How should a speculator figure out what stocks to buy, and when to purchase them? Will Rogers summed it up: "Only buy stocks that go up. If they are not going to go up, don't buy them." Many have misread this sarcastic observation and joined the "Buy (anything) High" club. I've discovered that the "Buy Price Stocks Low (er)" approach works better. A Google search produces a selection of factors that help to identify Worth Stocks, the standards being low Price to Book Value, low P/E ratios, and other "fundamentals". But you'd be surprised how the definitions can change, and how few include the word "Quality". In the latter 90's, it was rumored that a well-known Price Fund Manager was asked why he was not buying dot-coms, IPOs, for example. When he claimed that they did not qualify as Price Stocks, he was told to change his definition... Or else.

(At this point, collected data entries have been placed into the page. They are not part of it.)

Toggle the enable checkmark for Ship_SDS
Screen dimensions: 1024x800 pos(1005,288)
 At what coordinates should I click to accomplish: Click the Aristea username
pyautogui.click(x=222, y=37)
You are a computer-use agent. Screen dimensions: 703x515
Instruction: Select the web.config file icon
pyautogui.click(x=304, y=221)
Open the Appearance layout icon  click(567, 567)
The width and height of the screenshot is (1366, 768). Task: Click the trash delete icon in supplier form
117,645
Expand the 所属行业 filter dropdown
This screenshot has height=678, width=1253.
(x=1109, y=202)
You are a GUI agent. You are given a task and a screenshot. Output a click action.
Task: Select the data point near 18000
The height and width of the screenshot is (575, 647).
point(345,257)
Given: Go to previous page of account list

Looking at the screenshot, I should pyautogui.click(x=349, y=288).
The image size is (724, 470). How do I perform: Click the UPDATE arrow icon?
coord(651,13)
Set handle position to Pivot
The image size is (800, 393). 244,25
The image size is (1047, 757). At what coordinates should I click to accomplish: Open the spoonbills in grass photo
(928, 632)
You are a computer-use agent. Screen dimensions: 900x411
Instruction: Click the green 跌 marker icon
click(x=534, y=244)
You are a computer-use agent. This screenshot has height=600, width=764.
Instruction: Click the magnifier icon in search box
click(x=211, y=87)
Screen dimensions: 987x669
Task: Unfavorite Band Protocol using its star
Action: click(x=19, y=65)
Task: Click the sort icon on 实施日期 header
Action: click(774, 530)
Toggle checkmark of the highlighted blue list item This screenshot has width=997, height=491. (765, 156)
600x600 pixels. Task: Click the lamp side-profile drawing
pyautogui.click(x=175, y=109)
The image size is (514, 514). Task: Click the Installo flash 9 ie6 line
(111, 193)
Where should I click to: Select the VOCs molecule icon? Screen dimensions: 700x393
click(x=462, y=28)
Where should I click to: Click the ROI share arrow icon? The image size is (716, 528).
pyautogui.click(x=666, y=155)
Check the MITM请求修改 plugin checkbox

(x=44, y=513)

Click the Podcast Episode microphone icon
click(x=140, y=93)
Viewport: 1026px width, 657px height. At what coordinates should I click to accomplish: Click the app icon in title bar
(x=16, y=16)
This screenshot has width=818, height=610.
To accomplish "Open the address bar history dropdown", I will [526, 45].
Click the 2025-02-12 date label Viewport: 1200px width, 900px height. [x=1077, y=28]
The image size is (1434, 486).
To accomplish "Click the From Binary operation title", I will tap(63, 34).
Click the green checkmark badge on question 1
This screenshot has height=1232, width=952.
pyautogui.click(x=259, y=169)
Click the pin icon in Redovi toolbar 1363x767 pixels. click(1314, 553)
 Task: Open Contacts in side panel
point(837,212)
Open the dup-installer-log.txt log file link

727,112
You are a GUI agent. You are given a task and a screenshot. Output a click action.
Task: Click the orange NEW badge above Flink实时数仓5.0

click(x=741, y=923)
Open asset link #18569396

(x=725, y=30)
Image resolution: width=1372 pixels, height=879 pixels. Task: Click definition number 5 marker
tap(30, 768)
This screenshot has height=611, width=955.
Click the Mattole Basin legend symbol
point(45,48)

How can we make a confidence enhancing Stock Selection Universe? Simply operating on blind trust with one of the common definitions could be too simplified, especially since many of the numbers spring from the topic corporations. Additionally, some of the figures may be difficult to get quickly , and it's necessary not to get engrossed in endless research. Here are five filters you need to use to come up with a variety universe of better quality firms, and you can get all the info cheaply from the same source: 1. An S & P Rating of B+ or Better. Standard & Poor's is a major fiscal data supplier to the investment community, and its "Earnings and Dividend Rankings for Common Stocks" combine many fundamental and qualitative factors into a letter ranking that speaks only to the financial feasibility of the rated companies. Potential market performance (a guessing game anyhow) is not a consideration. B+ and above ratings are regarded as Investment Grade. Anything rated lower add a factor of pointless speculation to your portfolio. A staff of thousands does your research for you.
2. A History of Profits. Although it should appear obvious, purchasing stock in a company that has a history of profitable operations is less dodgy than taking stocks in an unproven, or start-up entity. Profitable operations evolve more instantly to changes in markets, economies, and business expansion opportunities. They are more likely to provide profit chances for you quickly.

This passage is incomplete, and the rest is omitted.